Credit card question, about credit limit

TallBill

Lifer
Apr 29, 2001
46,017
62
91
My USAA card is at 6.9% with a credit limit of $23,000. I've never carried a balance, so the limit doesn't really matter.

But how does the credit limit affect my credit score? If they raised it to $30k would it matter? At what point does it become pointless to increase?

Just curious because my credit still isn't amazing and I can't figure why. I've paid every bill that I've ever had in full and on time or ahead of time.
 

Vehemence

Banned
Jan 25, 2008
5,943
0
0
Something like available credit to how in debt you are ratio. I'll just step on out of here.
 

Adam8281

Platinum Member
May 28, 2003
2,181
0
76
My USAA card has 4.5% interest - you might want to ask to get yours lowered. Although I guess it doesn't matter since you don't carry a balance (neither do I).
 

OCGuy

Lifer
Jul 12, 2000
27,224
37
91
Balance V Limit is all that matters. Most say keep it under 30%, and it starts to hurt you above 50%.
 

TallBill

Lifer
Apr 29, 2001
46,017
62
91
Originally posted by: dNor
Something like available credit to how in debt you are ratio. I'll just step on out of here.

So actually raising my available credit would be a good thing then? My wife has $11k of school loans @ 2.5% and we together have a $8k car loan @ 6%.

Our only other credit card has a $7k limit. So on paper, we're using up 40% of our available credit.

I have a USAA mastercard, perhaps I'll apply for the USAA AMEX card as well.
 

TallBill

Lifer
Apr 29, 2001
46,017
62
91
Proportion of credit lines used (proportion of balances to total credit limits on certain types of revolving accounts)

Proportion of installment loan amounts still owing (proportion of balance to original loan amount on certain types of installment loans)

So it looks like raising my limit now or getting another card at $20k will help me in the long run even if I take a hit on new credit right now.
 

Ns1

No Lifer
Jun 17, 2001
55,420
1,599
126
Originally posted by: TallBill
Proportion of credit lines used (proportion of balances to total credit limits on certain types of revolving accounts)

Proportion of installment loan amounts still owing (proportion of balance to original loan amount on certain types of installment loans)

So it looks like raising my limit now or getting another card at $20k will help me in the long run even if I take a hit on new credit right now.

Yes, but the FICO rules have changed/are changing, so this info might be out of date.

Under the OLD system, part of your score was balance/available credit ratio, so having tons of open credit helped your score.
 

Tweak155

Lifer
Sep 23, 2003
11,448
262
126
Originally posted by: Adam8281
My USAA card has 4.5% interest - you might want to ask to get yours lowered. Although I guess it doesn't matter since you don't carry a balance (neither do I).

Dang I need that interest rate. Transfer my 5.9% over.
 

dullard

Elite Member
May 21, 2001
25,762
4,284
126
People can usually estimate their credit score fairly accurately by taking an honest look at themselves. The FICO link above is also necessary.
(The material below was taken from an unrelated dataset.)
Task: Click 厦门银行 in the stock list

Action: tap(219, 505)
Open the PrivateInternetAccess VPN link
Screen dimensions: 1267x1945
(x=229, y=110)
35% Payment history. Is every account paid in full and on time, every time? If not, change your behavior and wait. If you pay on time and in full, companies should trust you more than someone who doesn't (remember the credit score is a measure of trust and nothing else). This part is usually well-understood.

15% Length of credit history. Only time can affect this. If you have no history or a short history, you'll be harmed. About the only thing you can do is to make certain that you use your old accounts on occasion. Having an old credit card means a company has trusted you for years. But it means a lot less if you haven't actually used it recently.

10% New credit. Don't go on an app-o-rama spree and you will probably ace this section. But also, being afraid to ever open an account can also hurt you. They like it if you show that you are still active and interested in credit (ie do you trust yourself?).

10% Types of credit used. Here is where people hurt themselves without knowing it. Is that USAA card your only card? If so, you have harmed your score here. The optimal score is to have a good mix - which means two or three credit cards in use. Also, to maximize it you need a mortgage, a retail account or two, and/or installment loans (auto or student for example). Avoiding debt just means that you don't trust yourself. Thus, your credit score should be lower since companies shouldn't trust you either.

30% Amounts owed. Here is the question that you asked about. The formulas are changing, but you are probably good if you use less than 30% of your available credit. That is, you have lots of cushion room left if you get into bad times. But this also applies to other loans. Is your car loan mostly paid or mostly unpaid? Same goes with the mortgage. You need to show that you have at least one credit card with $0 balance. But you shouldn't have all with $0 balance. Note: you can pay it off in full and still not have a $0 balance if you charge something else the next cycle.